Despite the stay-at-home order and various nagging questions, this has actually been nice. Our kids have a weekday routine – breakfast, workout, school, lunch, clean something, free time / family time, dinner. The boys no longer have swim/dive practice in the evening, so we can relax and hang out instead of driving back and forth to the pool three times each evening. I run or ride three times a week but don’t have to squeeze them after work or on a rare day off. I sleep more and am less irritable as a result. Jenny and I go on walks and talk and catch Pokemon. We taught the boys how to play spades and got smoked by them in Super Smash Bros. I introduced them to a couple of my favorite movies. We might do a Lord of the Rings movie marathon like Jenny and I did before the boys came along. I cleaned out and reorganized the garage and linen closet, knocked out the huge pile of filing I’d put off for far too long, and diagnosed and replaced a bad circuit breaker that was turning off our fridge. I’ve FaceTimed with my mom and my 93-year-old grandfather. I finished a fascinating book called A Woman of No Importance, which is about an American woman with one leg that served as an amazingly effective spy in France during World War II. My next goal is to finally finish reading the novel version of Les Miserables (too many words, Victor Hugo!!!), the basis of my favorite musical. I also hope to dust off my guitar and see if my fingers still work.

The other day I ate lunch alone on the porch – no electronics reminding me that society is collapsing, no one to talk to, just me and a gorgeous spring day. The sun was out. A healthy breeze rustled the trees, shimmering in various shades of green and full of life. A pair of beautiful red-shouldered hawks swooped in and perched on our fence. That brief half-hour of quiet reminded me that life is indeed going on, even with the deadly virus, and that I get to choose what to focus on.

This feels a bit like retirement, except that my kids are still young and my body still works. So although it won’t be much fun financially, I am grateful for the opportunity to help Southwest and to spend so much time relaxing and enjoying life with my family as we try to stay healthy and sane.

On the bright side, it’s easier to save money when you aren’t supposed to do anything. We had booked and largely paid for a summer camp for the boys and a trip to San Francisco for us in early June. COVID-19 has canceled both of them, which (sadly) freed up some funds. Their swim and dive clubs are on hiatus, which saves cash. We’re deferring expenses, canceling extra mortgage payments, eating out much less, reducing our contributions to the boys’ college funds, and burning some of our savings that we can use to get through May.

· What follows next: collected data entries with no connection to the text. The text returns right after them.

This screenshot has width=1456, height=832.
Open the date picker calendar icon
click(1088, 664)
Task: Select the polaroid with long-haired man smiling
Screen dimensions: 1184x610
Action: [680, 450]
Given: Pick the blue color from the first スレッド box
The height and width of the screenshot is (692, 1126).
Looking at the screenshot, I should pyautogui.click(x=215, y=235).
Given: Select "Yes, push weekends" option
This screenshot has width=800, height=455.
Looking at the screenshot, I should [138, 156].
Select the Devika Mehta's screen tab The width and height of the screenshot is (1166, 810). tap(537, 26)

I’m also well aware that we’re in an extraordinarily privileged position just to have the option to help my employer survive by taking a month off.

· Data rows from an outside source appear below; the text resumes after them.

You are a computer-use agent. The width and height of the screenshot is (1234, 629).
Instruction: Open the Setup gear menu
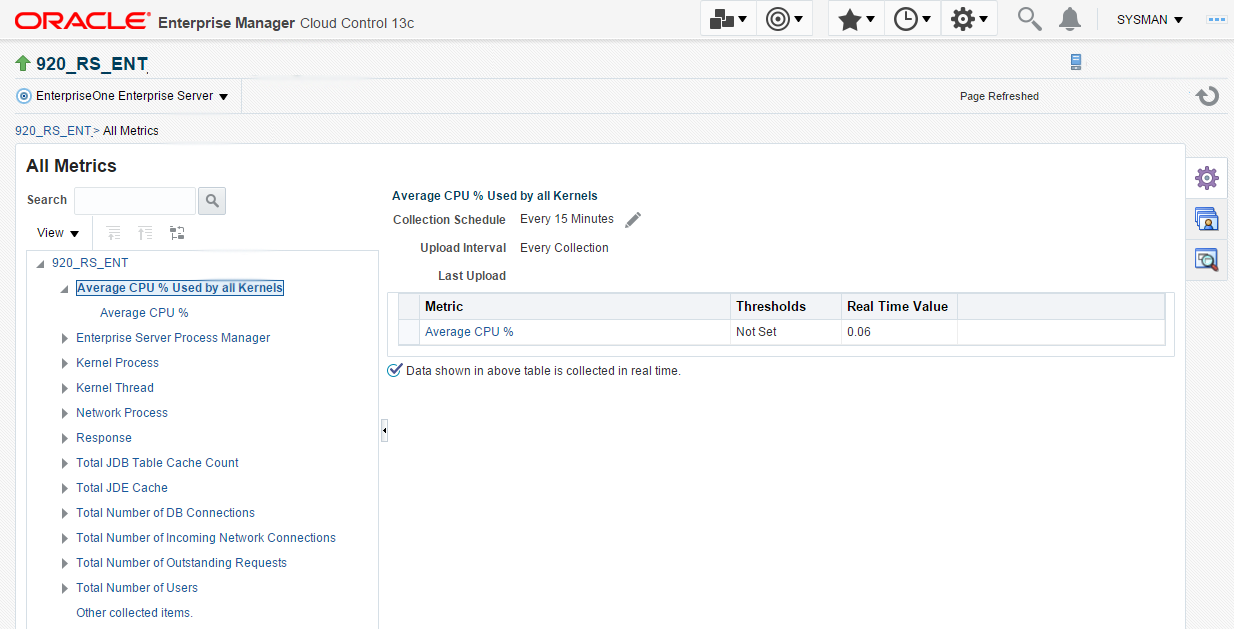tap(969, 19)

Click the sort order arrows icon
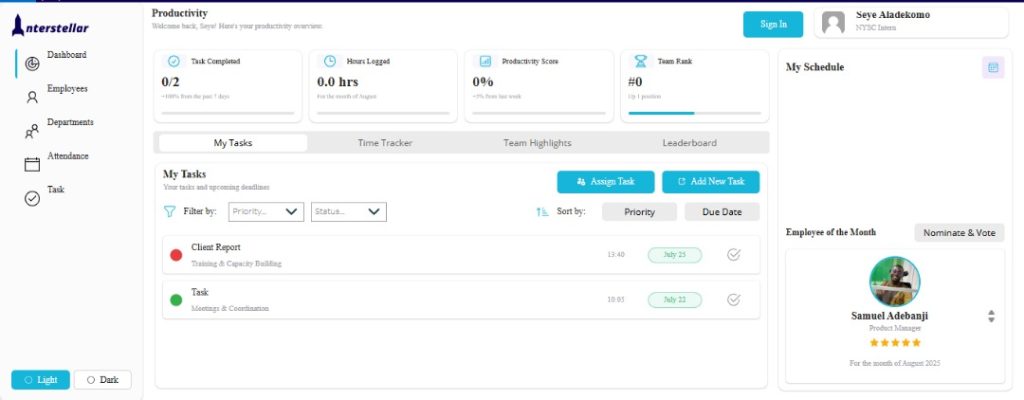pos(542,211)
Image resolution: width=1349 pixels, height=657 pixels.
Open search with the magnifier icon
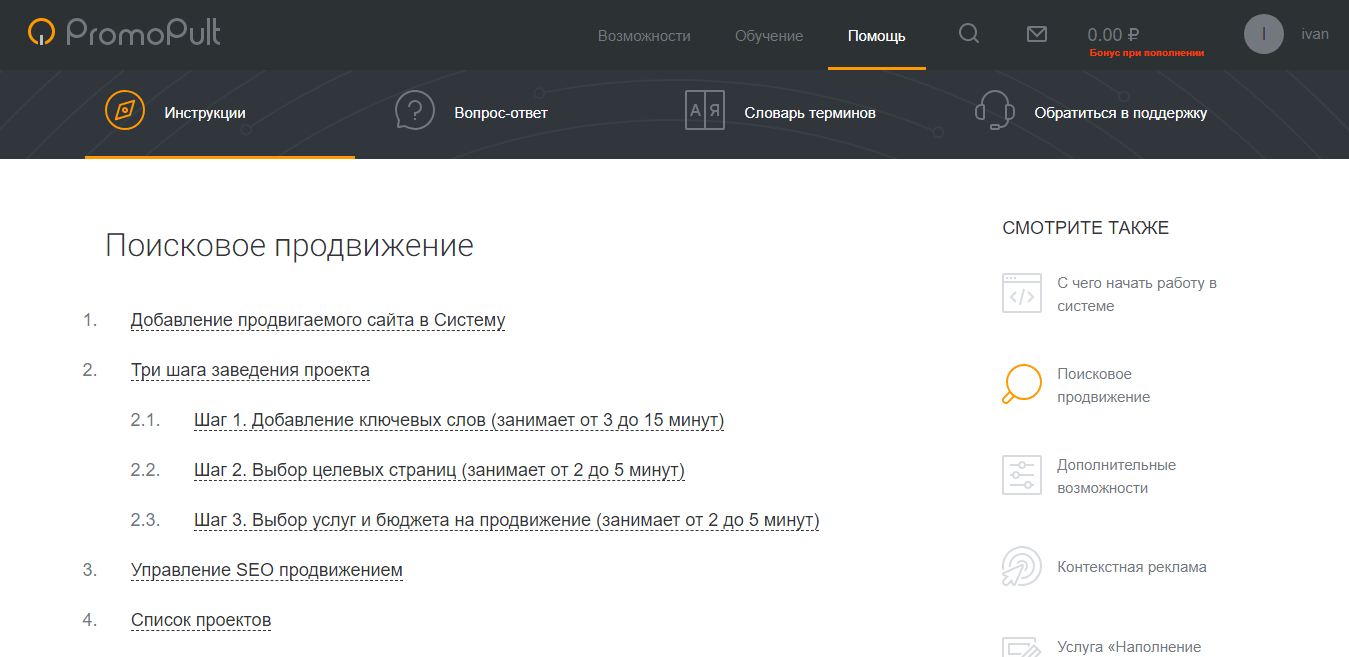pyautogui.click(x=968, y=34)
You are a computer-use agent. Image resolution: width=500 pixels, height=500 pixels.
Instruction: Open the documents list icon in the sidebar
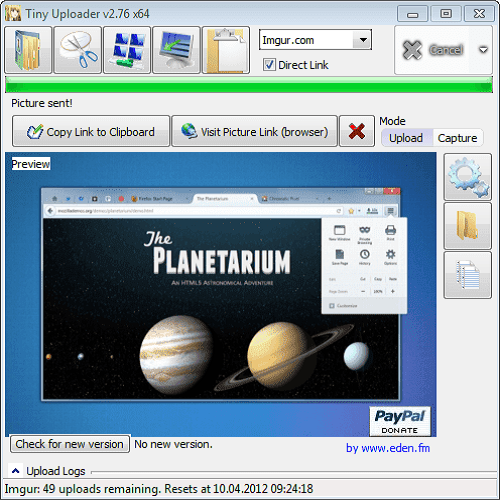click(467, 275)
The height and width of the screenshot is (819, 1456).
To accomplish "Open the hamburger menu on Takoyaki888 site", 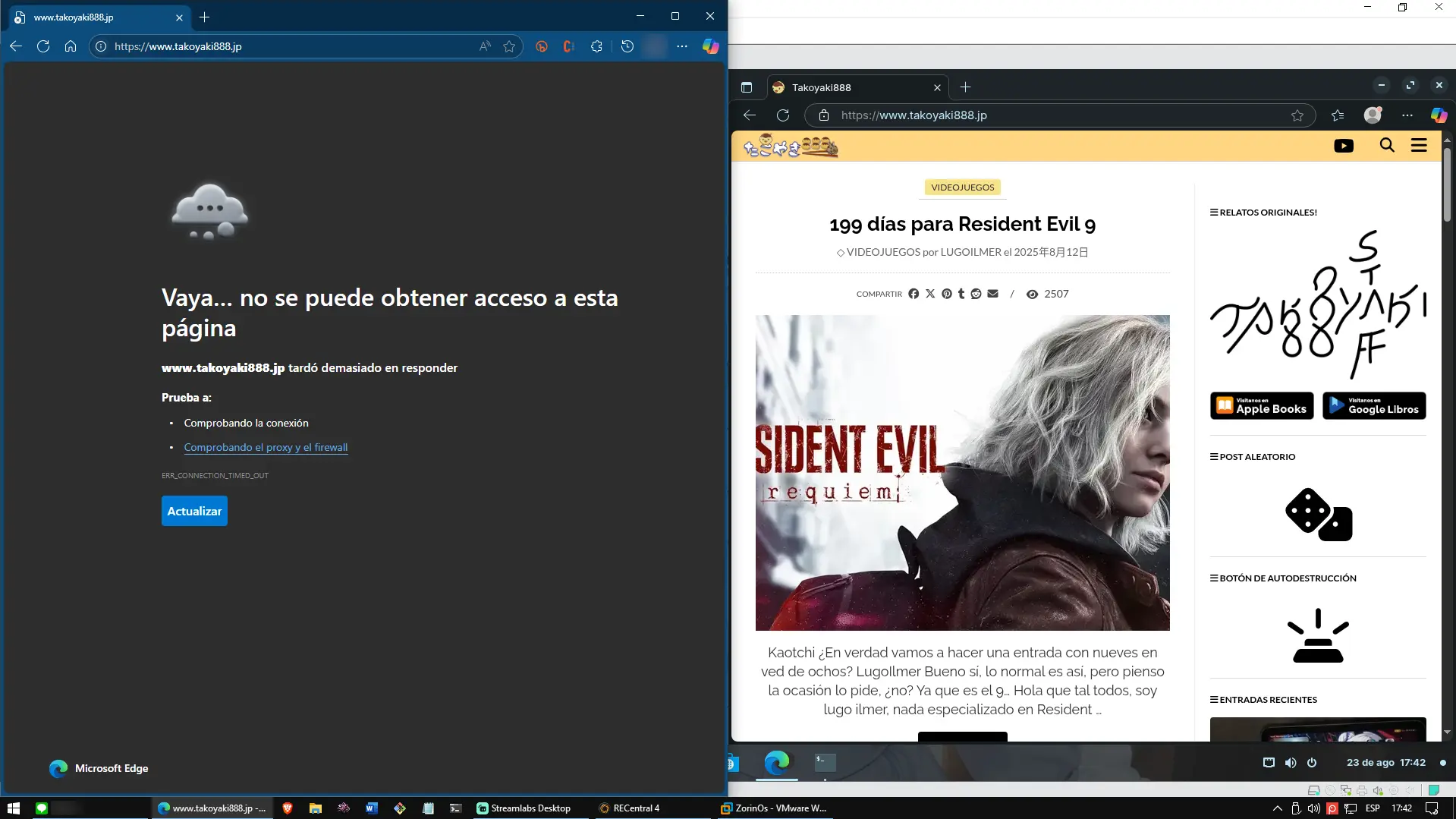I will click(x=1418, y=145).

The boys are taking it pretty well. Jonathan, our social butterfly, really misses people. Jenny and I are trying to accommodate him by spending time with him each day – cards, chess, video games, bike rides, trampoline time, art projects. Brenden, our introvert, doesn’t feel as lonely but laments that he hasn’t been inside another building besides our house in over a month. Both miss being in the pool. In a pleasant surprise, they’re spending more time playing with each other. Sometimes it’s Minecraft or Super Smash Bros. Sometimes they just hang out on the trampoline, talking and batting a ball around. They’re having little trouble with online learning except for occasionally overlooking an assignment, which Jenny and I try to catch.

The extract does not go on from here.